Our plan was to clean up and go swimming, but the climb up the hill and the heat of the day had wiped us out, so we ended up falling asleep for an hour or two. This was fine though, we needed it, and afterwards we headed down to the beach. We found three chairs to rent and Mai stayed to watch our things while Tien and I ran off to go play in the water. As it turns out, swimming is not one of the things that is taught in Vietnamese school. Later I had a good conversation with Tien about the differences between an average first world education and an average third world education. The fact that Vietnam is about halfway covered with water yet they don’t teach swimming blew my mind. Tien said that 15 students had died the previous year from drowning while riding a boat to school in heavy rains.

This lack of swimming education made Tien terribly frightened by the waves and it took me a while to chase her through the water and coax her out past the breakers to where the water was more calm. Unfortunately she couldn’t always touch the ground out there. She had seen a photo I took in Ha Long Bay of a boy floating on his back and wondered how he could do that, so I taught her how and in typical Tien style, she learned very quickly. In 15 minutes she was floating on her own as large waves that were on their way to breaking passed her by. We ended the swim lesson, took a few minutes to enjoy the water and the fact that we were finally traveling together, then headed back to the shore to let Mai have her turn in the water.

There were women walking around with eggs and fish and baskets containing metal cans with fire that was boiling water where they would cook you fresh seafood. Many women were walking around with baskets of fresh fruit, and some guy was riding his bicycle by with a huge speaker system on it that made me think of the pillow fight in SF this year. A few people rode down the beach on their scooters. A group of kids next to us had collected a few dozen shells with crabs inside of them and as we were leaving one of the crabs tried to walk its way off the table. A man nearby picked it up before it got off the table and showed it to the group of friends he was sitting with.

Mai, Tien and I headed back to the hotel. The path to the beach is a typical Vietnamese path, which means it is free to ride scooters on and do whatever else you feel like doing on. Some kids were parked on their scooter talking on the phone. One woman was cooking up some weird fish that looked like a flat octopus.
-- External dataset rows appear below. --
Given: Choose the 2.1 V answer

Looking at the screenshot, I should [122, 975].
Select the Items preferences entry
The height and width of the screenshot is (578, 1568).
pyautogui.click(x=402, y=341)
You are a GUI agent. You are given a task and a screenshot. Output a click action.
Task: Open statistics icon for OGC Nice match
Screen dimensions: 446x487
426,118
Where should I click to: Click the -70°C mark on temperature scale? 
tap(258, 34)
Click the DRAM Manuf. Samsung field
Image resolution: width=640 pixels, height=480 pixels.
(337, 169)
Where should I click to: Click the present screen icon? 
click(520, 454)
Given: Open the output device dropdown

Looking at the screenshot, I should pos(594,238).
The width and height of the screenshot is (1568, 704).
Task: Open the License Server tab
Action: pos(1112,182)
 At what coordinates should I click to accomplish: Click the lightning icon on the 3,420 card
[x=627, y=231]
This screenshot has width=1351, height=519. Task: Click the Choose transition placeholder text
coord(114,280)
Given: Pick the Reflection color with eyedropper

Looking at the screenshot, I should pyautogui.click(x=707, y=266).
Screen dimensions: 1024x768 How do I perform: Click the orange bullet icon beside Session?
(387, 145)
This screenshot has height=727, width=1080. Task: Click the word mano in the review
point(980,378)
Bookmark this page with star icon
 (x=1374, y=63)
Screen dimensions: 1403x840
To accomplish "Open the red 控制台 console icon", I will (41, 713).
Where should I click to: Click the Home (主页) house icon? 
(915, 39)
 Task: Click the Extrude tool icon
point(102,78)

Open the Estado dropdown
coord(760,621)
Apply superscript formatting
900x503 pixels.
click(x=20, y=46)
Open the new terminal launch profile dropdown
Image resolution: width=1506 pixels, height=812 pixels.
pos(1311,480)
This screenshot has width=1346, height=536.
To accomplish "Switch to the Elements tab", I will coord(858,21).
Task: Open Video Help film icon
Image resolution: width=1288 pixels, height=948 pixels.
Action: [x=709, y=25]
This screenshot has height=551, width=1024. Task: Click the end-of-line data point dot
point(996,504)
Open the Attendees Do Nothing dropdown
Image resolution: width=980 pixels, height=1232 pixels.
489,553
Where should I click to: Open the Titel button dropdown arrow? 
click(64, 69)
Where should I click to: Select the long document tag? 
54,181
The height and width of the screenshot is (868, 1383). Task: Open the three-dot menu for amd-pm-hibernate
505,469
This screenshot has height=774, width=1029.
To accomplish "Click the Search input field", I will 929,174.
The next day was Monday, but still Sunday in the USA which means I still had time to post my weekly photo set, The (d)SPOT. Because there was an elevator shaft between our room and the AP, I had to sit in the hall next to the elevator to do my work. I caught up with some co-workers and did other assorted online stuff as I was posting my photos. Just as I was finishing up and saying goodbye to some folks, the power went out. At first I thought the AC had just gone off, but then my internet connection was interrupted. I finally verified that it was indeed the power being out by checking the elevator, which was nonfunctional. I thought about how awful it would be to be trapped in an elevator in a small hotel in a third world country and was thankful that I was not.